Se países pudessem ser comparados a um quadro de eletricidade, não seria absurdo afirmar que o Brasil está com os fios trocados. Quando criou-se o termo moralidade pública, por certo o seu criador sequer imaginava que o Brasil chegaria a tamanha degradação política. Não se pode negar que a moralidade tem seus badulaques de acordo com a época e os costumes de uma nação, mas beira a irresponsabilidade fechar os olhos para a deturpação que vem sendo imposta à moral no campo da política.
Insistimos no fato de que, antes de assumir a Presidência da República, ainda na condição de interino, o peemedebista Michel Temer prometeu aos brasileiros formar uma equipe ministerial apenas com notáveis. Refém do criminoso fisiologismo político que grassa no Congresso Nacional e precisando da aprovação do impeachment de Dilma para ser presidente de fato e de direito, Temer não titubeou e rendeu-se ao banditismo político.
Supostamente encorajado pelos pífios soluços que surgem no campo da economia, Michel Temer não mais sente-se acuado ao fazer nomeações esdrúxulas e absurdas no âmbito da equipe de governo e seus puxadinhos políticos.
Ciente de que Rodrigo Maia (DEM-RJ) estava no radar da Operação Lava-Jato, o presidente da República estacionou o trator palaciano na Câmara dos Deputados para garantir a reeleição do democrata ao comando da Casa. De igual modo agiu em relação à chegada de Eunício Oliveira (PMDB-CE) à presidência do Senado. Da mesma forma Temer atuou para que o correligionário maranhense Edison Lobão fosse aclamado presidente da Comissão de Constituição e Justiça (CCJ) do Senado.
O ápice da irresponsabilidade surgiu com a nomeação de Wellington Moreira Franco (PMDB-RJ), então secretário-executivo do Programa de Parcerias de Investimentos (PPI), para o cargo de ministro-chefe da Secretaria-Geral da Presidência. Essa inexplicável mudança de status deu a Moreira Franco, investigado na Lava-Jato por corrupção e outros crimes, o direito ao foro especial por prerrogativa de função, o foro privilegiado. Ou seja, Moreira Franco só poderá ser processado e julgado no Supremo Tribunal Federal, onde a velocidade da Justiça aproxima-se a de um jabuti cansado.
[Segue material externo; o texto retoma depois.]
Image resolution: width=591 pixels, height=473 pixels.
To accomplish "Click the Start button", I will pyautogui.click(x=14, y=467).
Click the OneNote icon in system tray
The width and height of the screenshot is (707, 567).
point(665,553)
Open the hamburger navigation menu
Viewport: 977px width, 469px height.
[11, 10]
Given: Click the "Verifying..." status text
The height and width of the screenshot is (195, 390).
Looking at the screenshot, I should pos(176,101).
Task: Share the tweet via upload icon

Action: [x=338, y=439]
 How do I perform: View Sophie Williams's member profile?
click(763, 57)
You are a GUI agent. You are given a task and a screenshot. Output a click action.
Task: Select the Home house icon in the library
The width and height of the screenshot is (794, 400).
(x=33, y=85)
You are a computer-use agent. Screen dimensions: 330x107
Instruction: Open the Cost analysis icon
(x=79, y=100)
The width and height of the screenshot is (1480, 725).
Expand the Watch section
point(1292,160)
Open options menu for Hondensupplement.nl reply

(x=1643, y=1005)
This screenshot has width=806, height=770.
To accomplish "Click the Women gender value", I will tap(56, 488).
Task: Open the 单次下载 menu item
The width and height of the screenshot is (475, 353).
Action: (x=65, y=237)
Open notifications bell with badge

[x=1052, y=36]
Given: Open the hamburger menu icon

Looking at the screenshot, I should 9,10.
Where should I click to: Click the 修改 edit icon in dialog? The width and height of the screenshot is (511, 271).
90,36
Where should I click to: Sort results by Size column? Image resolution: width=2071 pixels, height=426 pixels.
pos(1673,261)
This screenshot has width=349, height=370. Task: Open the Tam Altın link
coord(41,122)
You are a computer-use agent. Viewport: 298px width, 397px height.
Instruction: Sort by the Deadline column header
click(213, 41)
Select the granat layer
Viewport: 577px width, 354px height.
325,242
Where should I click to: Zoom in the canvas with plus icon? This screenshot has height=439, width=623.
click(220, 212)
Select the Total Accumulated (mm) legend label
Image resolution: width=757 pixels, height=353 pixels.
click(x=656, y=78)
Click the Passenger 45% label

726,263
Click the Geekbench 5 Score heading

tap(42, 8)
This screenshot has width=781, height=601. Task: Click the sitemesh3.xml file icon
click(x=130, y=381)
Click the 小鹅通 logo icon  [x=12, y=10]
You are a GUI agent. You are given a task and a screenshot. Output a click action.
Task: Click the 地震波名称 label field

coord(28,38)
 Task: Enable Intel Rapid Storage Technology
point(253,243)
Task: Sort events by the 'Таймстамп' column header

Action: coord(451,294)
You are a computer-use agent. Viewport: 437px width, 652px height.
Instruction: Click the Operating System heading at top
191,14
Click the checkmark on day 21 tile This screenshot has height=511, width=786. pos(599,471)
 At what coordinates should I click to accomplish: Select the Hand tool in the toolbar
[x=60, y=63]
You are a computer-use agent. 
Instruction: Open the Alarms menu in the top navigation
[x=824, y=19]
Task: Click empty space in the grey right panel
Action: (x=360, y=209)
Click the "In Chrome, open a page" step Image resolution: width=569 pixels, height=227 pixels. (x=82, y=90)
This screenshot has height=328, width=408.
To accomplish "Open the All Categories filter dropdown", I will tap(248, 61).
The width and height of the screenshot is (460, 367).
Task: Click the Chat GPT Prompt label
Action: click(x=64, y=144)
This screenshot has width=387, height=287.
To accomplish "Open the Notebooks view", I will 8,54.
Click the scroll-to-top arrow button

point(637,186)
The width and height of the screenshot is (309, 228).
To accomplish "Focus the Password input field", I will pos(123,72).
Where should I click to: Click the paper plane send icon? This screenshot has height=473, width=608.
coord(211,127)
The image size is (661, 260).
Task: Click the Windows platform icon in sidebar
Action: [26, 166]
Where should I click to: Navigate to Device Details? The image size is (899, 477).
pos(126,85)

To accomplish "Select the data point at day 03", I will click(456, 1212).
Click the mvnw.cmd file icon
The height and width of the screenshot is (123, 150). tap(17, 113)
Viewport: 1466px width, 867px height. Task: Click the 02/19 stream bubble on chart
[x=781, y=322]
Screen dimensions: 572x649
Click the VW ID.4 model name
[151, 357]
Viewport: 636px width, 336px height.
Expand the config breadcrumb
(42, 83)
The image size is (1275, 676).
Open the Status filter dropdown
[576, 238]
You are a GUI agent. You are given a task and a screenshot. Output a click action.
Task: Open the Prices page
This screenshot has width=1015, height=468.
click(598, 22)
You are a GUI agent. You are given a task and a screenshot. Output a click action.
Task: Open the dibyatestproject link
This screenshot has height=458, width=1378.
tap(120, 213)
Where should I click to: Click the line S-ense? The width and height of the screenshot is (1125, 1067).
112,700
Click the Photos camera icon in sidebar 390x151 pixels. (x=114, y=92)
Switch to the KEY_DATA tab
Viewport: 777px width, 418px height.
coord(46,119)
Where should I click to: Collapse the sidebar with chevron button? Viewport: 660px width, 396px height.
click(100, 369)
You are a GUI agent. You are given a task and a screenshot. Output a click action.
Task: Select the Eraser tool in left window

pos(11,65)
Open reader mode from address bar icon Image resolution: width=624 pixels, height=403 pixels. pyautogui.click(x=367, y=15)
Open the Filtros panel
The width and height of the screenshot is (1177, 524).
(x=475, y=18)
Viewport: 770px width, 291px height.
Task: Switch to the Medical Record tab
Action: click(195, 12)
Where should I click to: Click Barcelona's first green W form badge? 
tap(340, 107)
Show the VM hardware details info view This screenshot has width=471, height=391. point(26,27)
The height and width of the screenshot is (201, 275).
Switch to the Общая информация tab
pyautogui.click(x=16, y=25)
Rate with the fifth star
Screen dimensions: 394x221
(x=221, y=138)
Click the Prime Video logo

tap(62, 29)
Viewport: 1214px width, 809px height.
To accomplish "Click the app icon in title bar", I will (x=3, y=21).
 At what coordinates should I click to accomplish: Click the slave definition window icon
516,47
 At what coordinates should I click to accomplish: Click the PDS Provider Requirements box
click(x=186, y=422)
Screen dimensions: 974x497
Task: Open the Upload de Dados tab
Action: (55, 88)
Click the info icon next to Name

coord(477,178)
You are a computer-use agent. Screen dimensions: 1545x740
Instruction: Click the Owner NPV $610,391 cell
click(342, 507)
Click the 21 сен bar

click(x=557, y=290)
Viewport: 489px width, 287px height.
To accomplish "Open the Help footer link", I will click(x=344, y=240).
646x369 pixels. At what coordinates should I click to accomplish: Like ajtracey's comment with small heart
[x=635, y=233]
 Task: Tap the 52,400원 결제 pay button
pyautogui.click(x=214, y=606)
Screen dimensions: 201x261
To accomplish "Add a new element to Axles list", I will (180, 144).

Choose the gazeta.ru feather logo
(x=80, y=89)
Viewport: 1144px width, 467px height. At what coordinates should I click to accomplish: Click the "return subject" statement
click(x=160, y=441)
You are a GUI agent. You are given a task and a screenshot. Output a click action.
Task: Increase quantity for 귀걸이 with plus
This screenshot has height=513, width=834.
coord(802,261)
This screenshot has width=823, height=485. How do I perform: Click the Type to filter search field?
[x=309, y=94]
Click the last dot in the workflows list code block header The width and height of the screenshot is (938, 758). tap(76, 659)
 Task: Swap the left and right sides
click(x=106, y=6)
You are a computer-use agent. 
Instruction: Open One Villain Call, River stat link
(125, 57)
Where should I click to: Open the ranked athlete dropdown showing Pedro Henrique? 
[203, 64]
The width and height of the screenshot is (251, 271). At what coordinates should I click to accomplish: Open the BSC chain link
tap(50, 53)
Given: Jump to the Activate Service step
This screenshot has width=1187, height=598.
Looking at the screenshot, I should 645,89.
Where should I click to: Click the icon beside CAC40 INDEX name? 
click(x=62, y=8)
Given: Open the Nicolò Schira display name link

Como esperado, a nomeação de Moreira Franco como ministro foi alvo de questionamento na Justiça, com base na decisão do ministro Gilmar Mendes (STF), que em 2016 suspendeu, em caráter liminar, a nomeação de Lula como chefe da Casa Civil do governo da “companheira” Dilma.
O juiz federal Eduardo Rocha Penteado, do Distrito Federal, acolhendo pedido formulado em ação proposta por três cidadãos, suspendeu na tarde de quarta-feira (8) a nomeação de Moreira Franco como ministro. De chofre, anunciada a decisão, o Palácio do Planalto acionou a Advocacia-Geral da União (AGU), como se o órgão fosse um escritório de advocacia pronto para defender corruptos.
Ainda na noite de quarta-feira, o governo afirmou que o afastamento de Moreira Franco do cargo de ministro provocaria “danos irreparáveis” ao País. Se por um lado a afirmação é absurda, por outro é preciso lembrar que o Brasil existiu até então sem os supostos préstimos de Moreira Franco. Só mesmo um governo irresponsável e desacreditado é capaz de valer-se de tão insana declaração.
Na manhã desta quinta-feira (9), o presidente do Tribunal Regional Federal da 1ª Região (TRF-1), desembargador Hilton Queiroz, derrubou a liminar que suspendia a nomeação de Moreira Franco como ministro. Na opinião do magistrado, a liminar em questão gerou situação de “grave lesão à ordem pública e administrativa”, não sem antes ter interferido interferir na separação de poderes e usurpar competências do Executivo.
A interpretação de conveniência da legislação vigente no País transformou-se em perigosa arma contra o Estado Democrático de Direito. Esse discurso repetitivo de que é preciso garantir e preservar a independência dos Poderes constituídos mais parece um desvario de encomenda, pois fica a mensagem subliminar de que cada Poder está livre para violar as leis, sem ter de se preocupar com molestamentos jurídicos. Em suma, o Brasil caminha a passos largos para consolidar-se como a maior das “corruptocracias”.